▶ [What needs to be done]:
Quote all of the material below verbatim, line for line.

▶ [Input]:
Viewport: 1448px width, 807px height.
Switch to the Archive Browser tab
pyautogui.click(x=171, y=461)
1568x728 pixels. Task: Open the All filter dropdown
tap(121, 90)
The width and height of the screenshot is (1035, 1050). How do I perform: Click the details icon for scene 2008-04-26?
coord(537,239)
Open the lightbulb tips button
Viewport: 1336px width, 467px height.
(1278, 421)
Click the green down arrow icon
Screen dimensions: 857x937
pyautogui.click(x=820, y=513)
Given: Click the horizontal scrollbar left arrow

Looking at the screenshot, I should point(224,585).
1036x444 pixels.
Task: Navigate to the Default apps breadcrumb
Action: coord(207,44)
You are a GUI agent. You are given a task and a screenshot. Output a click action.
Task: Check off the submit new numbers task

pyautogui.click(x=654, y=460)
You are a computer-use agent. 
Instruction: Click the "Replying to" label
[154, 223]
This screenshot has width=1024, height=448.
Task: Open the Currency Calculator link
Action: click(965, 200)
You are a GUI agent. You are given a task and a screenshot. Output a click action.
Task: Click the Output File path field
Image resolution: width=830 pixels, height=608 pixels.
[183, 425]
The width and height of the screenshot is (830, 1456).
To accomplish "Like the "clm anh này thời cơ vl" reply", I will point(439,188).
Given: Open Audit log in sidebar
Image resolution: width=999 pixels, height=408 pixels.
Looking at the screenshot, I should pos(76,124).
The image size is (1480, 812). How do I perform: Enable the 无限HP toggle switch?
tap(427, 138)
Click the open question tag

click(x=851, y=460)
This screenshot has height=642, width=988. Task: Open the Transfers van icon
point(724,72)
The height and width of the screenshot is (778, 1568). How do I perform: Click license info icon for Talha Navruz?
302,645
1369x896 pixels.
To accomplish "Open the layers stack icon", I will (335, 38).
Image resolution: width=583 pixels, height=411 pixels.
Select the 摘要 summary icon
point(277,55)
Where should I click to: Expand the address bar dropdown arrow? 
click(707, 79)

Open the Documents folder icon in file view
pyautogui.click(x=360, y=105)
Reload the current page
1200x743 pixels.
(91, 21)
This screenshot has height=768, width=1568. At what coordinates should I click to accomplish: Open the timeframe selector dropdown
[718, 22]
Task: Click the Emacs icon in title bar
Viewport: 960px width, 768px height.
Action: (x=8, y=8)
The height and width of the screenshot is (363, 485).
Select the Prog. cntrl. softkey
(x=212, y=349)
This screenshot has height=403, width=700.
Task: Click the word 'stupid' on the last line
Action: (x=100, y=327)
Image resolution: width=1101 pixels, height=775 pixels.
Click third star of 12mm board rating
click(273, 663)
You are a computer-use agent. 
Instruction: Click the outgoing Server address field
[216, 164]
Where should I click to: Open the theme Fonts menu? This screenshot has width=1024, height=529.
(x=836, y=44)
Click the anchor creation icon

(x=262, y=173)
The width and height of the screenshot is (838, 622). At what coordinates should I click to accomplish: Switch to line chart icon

▶ [Solution for this exercise]:
Viewport: 1448px width, 807px height.
Switch to the Archive Browser tab
pyautogui.click(x=171, y=461)
1568x728 pixels. Task: Open the All filter dropdown
tap(121, 90)
The width and height of the screenshot is (1035, 1050). How do I perform: Click the details icon for scene 2008-04-26?
coord(537,239)
Open the lightbulb tips button
Viewport: 1336px width, 467px height.
(1278, 421)
Click the green down arrow icon
Screen dimensions: 857x937
pyautogui.click(x=820, y=513)
Given: Click the horizontal scrollbar left arrow

Looking at the screenshot, I should point(224,585).
1036x444 pixels.
Task: Navigate to the Default apps breadcrumb
Action: coord(207,44)
You are a GUI agent. You are given a task and a screenshot. Output a click action.
Task: Check off the submit new numbers task

pyautogui.click(x=654, y=460)
You are a computer-use agent. 
Instruction: Click the "Replying to" label
[154, 223]
This screenshot has width=1024, height=448.
Task: Open the Currency Calculator link
Action: click(965, 200)
You are a GUI agent. You are given a task and a screenshot. Output a click action.
Task: Click the Output File path field
Image resolution: width=830 pixels, height=608 pixels.
[183, 425]
The width and height of the screenshot is (830, 1456).
To accomplish "Like the "clm anh này thời cơ vl" reply", I will point(439,188).
Given: Open Audit log in sidebar
Image resolution: width=999 pixels, height=408 pixels.
Looking at the screenshot, I should pos(76,124).
The image size is (1480, 812). How do I perform: Enable the 无限HP toggle switch?
tap(427, 138)
Click the open question tag

click(x=851, y=460)
This screenshot has height=642, width=988. Task: Open the Transfers van icon
point(724,72)
The height and width of the screenshot is (778, 1568). How do I perform: Click license info icon for Talha Navruz?
302,645
1369x896 pixels.
To accomplish "Open the layers stack icon", I will (335, 38).
Image resolution: width=583 pixels, height=411 pixels.
Select the 摘要 summary icon
point(277,55)
Where should I click to: Expand the address bar dropdown arrow? 
click(707, 79)

Open the Documents folder icon in file view
pyautogui.click(x=360, y=105)
Reload the current page
1200x743 pixels.
(91, 21)
This screenshot has height=768, width=1568. At what coordinates should I click to accomplish: Open the timeframe selector dropdown
[718, 22]
Task: Click the Emacs icon in title bar
Viewport: 960px width, 768px height.
Action: (x=8, y=8)
The height and width of the screenshot is (363, 485).
Select the Prog. cntrl. softkey
(x=212, y=349)
This screenshot has height=403, width=700.
Task: Click the word 'stupid' on the last line
Action: (x=100, y=327)
Image resolution: width=1101 pixels, height=775 pixels.
Click third star of 12mm board rating
click(273, 663)
You are a computer-use agent. 
Instruction: Click the outgoing Server address field
[216, 164]
Where should I click to: Open the theme Fonts menu? This screenshot has width=1024, height=529.
(x=836, y=44)
Click the anchor creation icon

(x=262, y=173)
The width and height of the screenshot is (838, 622). At what coordinates should I click to accomplish: Switch to line chart icon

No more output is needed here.